Exercise requirements: Write out all the entries below without any change.

==== Task material ====

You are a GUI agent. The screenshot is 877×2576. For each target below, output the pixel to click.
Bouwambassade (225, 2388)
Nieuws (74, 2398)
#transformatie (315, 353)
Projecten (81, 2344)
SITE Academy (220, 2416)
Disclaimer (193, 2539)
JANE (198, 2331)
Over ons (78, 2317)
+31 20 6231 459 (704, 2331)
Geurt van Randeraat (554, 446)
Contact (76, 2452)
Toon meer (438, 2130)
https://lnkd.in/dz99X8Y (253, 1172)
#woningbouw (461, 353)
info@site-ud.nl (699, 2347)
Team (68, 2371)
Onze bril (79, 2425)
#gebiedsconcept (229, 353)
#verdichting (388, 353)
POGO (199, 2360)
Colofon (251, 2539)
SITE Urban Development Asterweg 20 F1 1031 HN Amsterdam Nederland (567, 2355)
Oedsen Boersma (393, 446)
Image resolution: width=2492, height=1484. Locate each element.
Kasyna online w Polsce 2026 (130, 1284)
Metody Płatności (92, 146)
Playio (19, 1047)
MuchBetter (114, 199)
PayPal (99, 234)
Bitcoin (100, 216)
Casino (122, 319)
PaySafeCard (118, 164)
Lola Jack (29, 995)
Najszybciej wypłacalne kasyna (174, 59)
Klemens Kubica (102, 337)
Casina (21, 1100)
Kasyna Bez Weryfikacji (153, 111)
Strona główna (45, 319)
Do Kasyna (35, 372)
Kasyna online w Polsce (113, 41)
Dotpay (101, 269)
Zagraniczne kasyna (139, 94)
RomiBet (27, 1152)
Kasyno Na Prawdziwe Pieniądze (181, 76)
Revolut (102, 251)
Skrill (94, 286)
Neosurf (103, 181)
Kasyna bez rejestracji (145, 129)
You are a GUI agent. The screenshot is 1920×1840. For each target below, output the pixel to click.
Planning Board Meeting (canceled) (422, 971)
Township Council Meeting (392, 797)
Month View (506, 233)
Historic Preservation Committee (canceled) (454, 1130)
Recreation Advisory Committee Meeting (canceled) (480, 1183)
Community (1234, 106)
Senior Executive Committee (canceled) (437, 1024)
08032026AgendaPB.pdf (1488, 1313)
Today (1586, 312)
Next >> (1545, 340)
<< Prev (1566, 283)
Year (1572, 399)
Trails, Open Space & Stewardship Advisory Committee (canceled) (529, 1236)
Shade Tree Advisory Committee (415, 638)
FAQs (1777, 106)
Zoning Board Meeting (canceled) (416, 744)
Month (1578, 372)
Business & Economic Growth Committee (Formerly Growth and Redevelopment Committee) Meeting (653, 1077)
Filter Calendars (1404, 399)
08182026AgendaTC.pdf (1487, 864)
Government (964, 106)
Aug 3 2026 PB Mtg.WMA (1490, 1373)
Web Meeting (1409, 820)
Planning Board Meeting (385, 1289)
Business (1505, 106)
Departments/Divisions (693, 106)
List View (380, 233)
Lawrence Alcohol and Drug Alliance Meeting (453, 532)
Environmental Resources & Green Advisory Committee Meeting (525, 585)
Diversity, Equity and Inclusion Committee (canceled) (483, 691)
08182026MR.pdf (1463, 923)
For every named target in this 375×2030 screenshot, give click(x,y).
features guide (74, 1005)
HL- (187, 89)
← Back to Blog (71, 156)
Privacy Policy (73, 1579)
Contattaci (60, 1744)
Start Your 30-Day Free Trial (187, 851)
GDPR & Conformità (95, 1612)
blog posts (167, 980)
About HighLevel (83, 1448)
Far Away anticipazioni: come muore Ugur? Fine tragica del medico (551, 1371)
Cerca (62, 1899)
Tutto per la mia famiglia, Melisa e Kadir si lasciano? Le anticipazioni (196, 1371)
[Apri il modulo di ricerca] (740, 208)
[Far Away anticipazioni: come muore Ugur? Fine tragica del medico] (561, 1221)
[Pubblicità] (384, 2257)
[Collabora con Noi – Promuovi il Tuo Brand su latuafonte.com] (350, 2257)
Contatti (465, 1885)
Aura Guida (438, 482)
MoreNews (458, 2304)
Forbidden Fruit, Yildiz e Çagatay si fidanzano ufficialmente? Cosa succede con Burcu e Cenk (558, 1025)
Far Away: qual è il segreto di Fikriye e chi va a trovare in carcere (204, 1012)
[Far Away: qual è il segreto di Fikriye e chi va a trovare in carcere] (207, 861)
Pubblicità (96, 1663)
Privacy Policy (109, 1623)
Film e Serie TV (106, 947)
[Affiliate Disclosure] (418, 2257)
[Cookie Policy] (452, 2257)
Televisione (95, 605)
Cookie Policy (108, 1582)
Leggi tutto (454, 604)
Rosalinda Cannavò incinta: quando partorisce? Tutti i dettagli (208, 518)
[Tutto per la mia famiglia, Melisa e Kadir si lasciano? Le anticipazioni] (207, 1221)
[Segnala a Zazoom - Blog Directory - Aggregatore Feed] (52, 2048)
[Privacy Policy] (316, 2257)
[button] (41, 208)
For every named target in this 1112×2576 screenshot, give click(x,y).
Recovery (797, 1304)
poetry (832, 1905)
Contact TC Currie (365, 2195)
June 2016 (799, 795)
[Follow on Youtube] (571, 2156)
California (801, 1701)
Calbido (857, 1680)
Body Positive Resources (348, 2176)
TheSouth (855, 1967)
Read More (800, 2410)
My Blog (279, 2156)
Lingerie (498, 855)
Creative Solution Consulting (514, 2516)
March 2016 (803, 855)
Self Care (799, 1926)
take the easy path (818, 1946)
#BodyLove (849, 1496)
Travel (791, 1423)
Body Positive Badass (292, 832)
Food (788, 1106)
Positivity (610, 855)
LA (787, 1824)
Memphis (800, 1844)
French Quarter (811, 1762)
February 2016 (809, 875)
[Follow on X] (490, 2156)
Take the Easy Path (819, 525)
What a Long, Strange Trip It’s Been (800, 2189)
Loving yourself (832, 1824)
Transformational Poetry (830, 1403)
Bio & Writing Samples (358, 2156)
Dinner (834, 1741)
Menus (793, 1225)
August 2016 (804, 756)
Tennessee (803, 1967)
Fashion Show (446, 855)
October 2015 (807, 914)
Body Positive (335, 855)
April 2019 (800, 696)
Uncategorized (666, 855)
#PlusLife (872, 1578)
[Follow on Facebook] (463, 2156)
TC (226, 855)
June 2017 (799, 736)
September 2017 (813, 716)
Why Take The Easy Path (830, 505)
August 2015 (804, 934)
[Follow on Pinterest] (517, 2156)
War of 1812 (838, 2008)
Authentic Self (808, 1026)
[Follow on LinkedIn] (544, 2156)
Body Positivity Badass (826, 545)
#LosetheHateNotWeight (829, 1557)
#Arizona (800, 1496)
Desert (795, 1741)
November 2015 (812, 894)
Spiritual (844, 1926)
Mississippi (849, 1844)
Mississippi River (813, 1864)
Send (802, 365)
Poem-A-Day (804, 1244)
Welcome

====

Solution:
You are a GUI agent. The screenshot is 877×2576. For each target below, output the pixel to click.
Bouwambassade (225, 2388)
Nieuws (74, 2398)
#transformatie (315, 353)
Projecten (81, 2344)
SITE Academy (220, 2416)
Disclaimer (193, 2539)
JANE (198, 2331)
Over ons (78, 2317)
+31 20 6231 459 (704, 2331)
Geurt van Randeraat (554, 446)
Contact (76, 2452)
Toon meer (438, 2130)
https://lnkd.in/dz99X8Y (253, 1172)
#woningbouw (461, 353)
info@site-ud.nl (699, 2347)
Team (68, 2371)
Onze bril (79, 2425)
#gebiedsconcept (229, 353)
#verdichting (388, 353)
POGO (199, 2360)
Colofon (251, 2539)
SITE Urban Development Asterweg 20 F1 1031 HN Amsterdam Nederland (567, 2355)
Oedsen Boersma (393, 446)
Image resolution: width=2492, height=1484. Locate each element.
Kasyna online w Polsce 2026 (130, 1284)
Metody Płatności (92, 146)
Playio (19, 1047)
MuchBetter (114, 199)
PayPal (99, 234)
Bitcoin (100, 216)
Casino (122, 319)
PaySafeCard (118, 164)
Lola Jack (29, 995)
Najszybciej wypłacalne kasyna (174, 59)
Klemens Kubica (102, 337)
Casina (21, 1100)
Kasyna Bez Weryfikacji (153, 111)
Strona główna (45, 319)
Do Kasyna (35, 372)
Kasyna online w Polsce (113, 41)
Dotpay (101, 269)
Zagraniczne kasyna (139, 94)
RomiBet (27, 1152)
Kasyno Na Prawdziwe Pieniądze (181, 76)
Revolut (102, 251)
Skrill (94, 286)
Neosurf (103, 181)
Kasyna bez rejestracji (145, 129)
You are a GUI agent. The screenshot is 1920×1840. For each target below, output the pixel to click.
Planning Board Meeting (canceled) (422, 971)
Township Council Meeting (392, 797)
Month View (506, 233)
Historic Preservation Committee (canceled) (454, 1130)
Recreation Advisory Committee Meeting (canceled) (480, 1183)
Community (1234, 106)
Senior Executive Committee (canceled) (437, 1024)
08032026AgendaPB.pdf (1488, 1313)
Today (1586, 312)
Next >> (1545, 340)
<< Prev (1566, 283)
Year (1572, 399)
Trails, Open Space & Stewardship Advisory Committee (canceled) (529, 1236)
Shade Tree Advisory Committee (415, 638)
FAQs (1777, 106)
Zoning Board Meeting (canceled) (416, 744)
Month (1578, 372)
Business & Economic Growth Committee (Formerly Growth and Redevelopment Committee) Meeting (653, 1077)
Filter Calendars (1404, 399)
08182026AgendaTC.pdf (1487, 864)
Government (964, 106)
Aug 3 2026 PB Mtg.WMA (1490, 1373)
Web Meeting (1409, 820)
Planning Board Meeting (385, 1289)
Business (1505, 106)
Departments/Divisions (693, 106)
List View (380, 233)
Lawrence Alcohol and Drug Alliance Meeting (453, 532)
Environmental Resources & Green Advisory Committee Meeting (525, 585)
Diversity, Equity and Inclusion Committee (canceled) (483, 691)
08182026MR.pdf (1463, 923)
For every named target in this 375×2030 screenshot, give click(x,y).
features guide (74, 1005)
HL- (187, 89)
← Back to Blog (71, 156)
Privacy Policy (73, 1579)
Contattaci (60, 1744)
Start Your 30-Day Free Trial (187, 851)
GDPR & Conformità (95, 1612)
blog posts (167, 980)
About HighLevel (83, 1448)
Far Away anticipazioni: come muore Ugur? Fine tragica del medico (551, 1371)
Cerca (62, 1899)
Tutto per la mia famiglia, Melisa e Kadir si lasciano? Le anticipazioni (196, 1371)
[Apri il modulo di ricerca] (740, 208)
[Far Away anticipazioni: come muore Ugur? Fine tragica del medico] (561, 1221)
[Pubblicità] (384, 2257)
[Collabora con Noi – Promuovi il Tuo Brand su latuafonte.com] (350, 2257)
Contatti (465, 1885)
Aura Guida (438, 482)
MoreNews (458, 2304)
Forbidden Fruit, Yildiz e Çagatay si fidanzano ufficialmente? Cosa succede con Burcu e Cenk (558, 1025)
Far Away: qual è il segreto di Fikriye e chi va a trovare in carcere (204, 1012)
[Far Away: qual è il segreto di Fikriye e chi va a trovare in carcere] (207, 861)
Pubblicità (96, 1663)
Privacy Policy (109, 1623)
Film e Serie TV (106, 947)
[Affiliate Disclosure] (418, 2257)
[Cookie Policy] (452, 2257)
Televisione (95, 605)
Cookie Policy (108, 1582)
Leggi tutto (454, 604)
Rosalinda Cannavò incinta: quando partorisce? Tutti i dettagli (208, 518)
[Tutto per la mia famiglia, Melisa e Kadir si lasciano? Le anticipazioni] (207, 1221)
[Segnala a Zazoom - Blog Directory - Aggregatore Feed] (52, 2048)
[Privacy Policy] (316, 2257)
[button] (41, 208)
For every named target in this 1112×2576 screenshot, give click(x,y).
Recovery (797, 1304)
poetry (832, 1905)
Contact TC Currie (365, 2195)
June 2016 (799, 795)
[Follow on Youtube] (571, 2156)
California (801, 1701)
Calbido (857, 1680)
Body Positive Resources (348, 2176)
TheSouth (855, 1967)
Read More (800, 2410)
My Blog (279, 2156)
Lingerie (498, 855)
Creative Solution Consulting (514, 2516)
March 2016 (803, 855)
Self Care (799, 1926)
take the easy path (818, 1946)
#BodyLove (849, 1496)
Travel (791, 1423)
Body Positive Badass (292, 832)
Food (788, 1106)
Positivity (610, 855)
LA (787, 1824)
Memphis (800, 1844)
French Quarter (811, 1762)
February 2016 (809, 875)
[Follow on X] (490, 2156)
Take the Easy Path (819, 525)
What a Long, Strange Trip It’s Been (800, 2189)
Loving yourself (832, 1824)
Transformational Poetry (830, 1403)
Bio & Writing Samples (358, 2156)
Dinner (834, 1741)
Menus (793, 1225)
August 2016 (804, 756)
Tennessee (803, 1967)
Fashion Show (446, 855)
October 2015 (807, 914)
Body Positive (335, 855)
April 2019 (800, 696)
Uncategorized (666, 855)
#PlusLife (872, 1578)
[Follow on Facebook] (463, 2156)
TC (226, 855)
June 2017 (799, 736)
September 2017 (813, 716)
Why Take The Easy Path (830, 505)
August 2015 (804, 934)
[Follow on Pinterest] (517, 2156)
War of 1812 (838, 2008)
Authentic Self (808, 1026)
[Follow on LinkedIn] (544, 2156)
Body Positivity Badass (826, 545)
#LosetheHateNotWeight (829, 1557)
#Arizona (800, 1496)
Desert (795, 1741)
November 2015 (812, 894)
Spiritual (844, 1926)
Mississippi (849, 1844)
Mississippi River (813, 1864)
Send (802, 365)
Poem-A-Day (804, 1244)
Welcome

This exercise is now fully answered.